Nel corso della detenzione la sua situazione si era già aggravata. Il 2 febbraio 2026, dopo oltre un anno ai domiciliari, Rossetto aveva subito ulteriori restrizioni disciplinari per un’intervista rilasciata a Radio Onda d’Urto, in cui commentava lo sgombero del centro sociale Askatasuna avvenuto a Torino nel dicembre precedente. Per aver parlato a una radio indipendente gli era stato imposto il divieto di comunicazione e la riduzione a una sola ora del tempo consentito per uscire dall’abitazione.
Ora, a poche ore dalla scadenza della pena, è arrivato un nuovo provvedimento: l’inammissibilità di un ricorso in Cassazione è stata utilizzata per aggiungere altri otto mesi di detenzione domiciliare.
Per il movimento No Tav si tratta dell’ennesimo segnale di accanimento giudiziario. «È una persecuzione che dura da anni – denuncia Nicoletta Dosio, storica attivista valsusina – non solo contro Giorgio ma contro tutto il movimento».
La vicenda di Rossetto, spiegano i militanti, non è un caso isolato. Negli anni centinaia di attivisti No Tav sono stati coinvolti in indagini, processi, misure cautelari e condanne legate alle mobilitazioni contro la linea ferroviaria ad alta velocità Torino-Lione. Un conflitto sociale che dura da oltre trent’anni e che continua a essere gestito prevalentemente sul piano giudiziario e repressivo.
Nel frattempo, il progetto della grande opera continua a slittare.
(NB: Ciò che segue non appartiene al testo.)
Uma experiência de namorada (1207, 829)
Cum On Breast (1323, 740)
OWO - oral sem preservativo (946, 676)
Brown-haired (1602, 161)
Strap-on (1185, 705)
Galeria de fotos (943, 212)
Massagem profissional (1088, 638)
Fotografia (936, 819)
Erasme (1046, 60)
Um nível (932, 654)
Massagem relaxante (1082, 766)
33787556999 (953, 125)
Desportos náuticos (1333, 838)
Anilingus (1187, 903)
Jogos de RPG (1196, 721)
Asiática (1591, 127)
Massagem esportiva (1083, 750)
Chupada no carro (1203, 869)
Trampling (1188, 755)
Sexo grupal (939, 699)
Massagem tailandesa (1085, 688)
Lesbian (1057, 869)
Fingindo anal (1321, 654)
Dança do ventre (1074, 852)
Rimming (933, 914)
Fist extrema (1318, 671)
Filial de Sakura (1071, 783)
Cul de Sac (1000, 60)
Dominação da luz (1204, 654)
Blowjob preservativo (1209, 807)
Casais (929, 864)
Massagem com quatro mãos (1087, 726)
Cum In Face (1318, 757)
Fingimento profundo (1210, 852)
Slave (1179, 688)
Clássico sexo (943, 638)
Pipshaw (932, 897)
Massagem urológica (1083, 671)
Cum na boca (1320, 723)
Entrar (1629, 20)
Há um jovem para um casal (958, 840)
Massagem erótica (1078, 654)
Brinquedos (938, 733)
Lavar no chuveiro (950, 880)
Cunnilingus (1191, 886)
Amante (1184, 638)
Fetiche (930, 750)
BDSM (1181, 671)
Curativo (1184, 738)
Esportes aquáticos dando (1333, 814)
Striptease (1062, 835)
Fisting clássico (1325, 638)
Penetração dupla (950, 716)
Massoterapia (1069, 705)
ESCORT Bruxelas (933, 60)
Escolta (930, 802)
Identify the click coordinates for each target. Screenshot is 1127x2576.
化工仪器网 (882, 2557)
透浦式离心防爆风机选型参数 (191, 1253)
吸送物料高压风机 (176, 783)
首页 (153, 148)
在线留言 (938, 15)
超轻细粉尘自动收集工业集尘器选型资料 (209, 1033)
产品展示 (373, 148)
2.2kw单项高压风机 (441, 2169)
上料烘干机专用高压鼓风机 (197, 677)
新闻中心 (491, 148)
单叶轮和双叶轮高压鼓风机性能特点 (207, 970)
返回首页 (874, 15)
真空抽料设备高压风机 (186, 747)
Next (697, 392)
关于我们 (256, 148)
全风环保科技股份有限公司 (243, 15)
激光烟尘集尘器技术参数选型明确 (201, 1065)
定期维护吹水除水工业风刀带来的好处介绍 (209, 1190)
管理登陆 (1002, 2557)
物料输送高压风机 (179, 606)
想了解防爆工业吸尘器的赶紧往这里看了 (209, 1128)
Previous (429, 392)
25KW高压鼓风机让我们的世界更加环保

La stessa TELT, società responsabile della costruzione della linea Torino-Lione, ha recentemente formalizzato il rinvio dell’entrata in funzione dell’infrastruttura al 2034. Un ritardo che non ha fermato il flusso di finanziamenti pubblici destinati all’opera, mentre nella valle alpina prosegue una delle mobilitazioni territoriali più longeve d’Europa.
Per gli attivisti No Tav la decisione di prolungare i domiciliari a Rossetto rappresenta l’ennesima conferma di un approccio giudiziario che colpisce il dissenso politico. «Contro di noi – ha dichiarato Nicoletta Dosio ai microfoni di Radio Onda d’Urto – viene applicato il diritto penale del nemico».
Nonostante anni di repressione poliziesca e giudiziaria, il movimento della Val di Susa continua a opporsi alla costruzione della linea ferroviaria, considerata inutile e dannosa per il territorio. La vicenda di Giorgio Rossetto, per molti attivisti, è diventata il simbolo di un conflitto che non riguarda soltanto un’infrastruttura, ma il diritto stesso di opporsi alle grandi opere imposte dall’alto.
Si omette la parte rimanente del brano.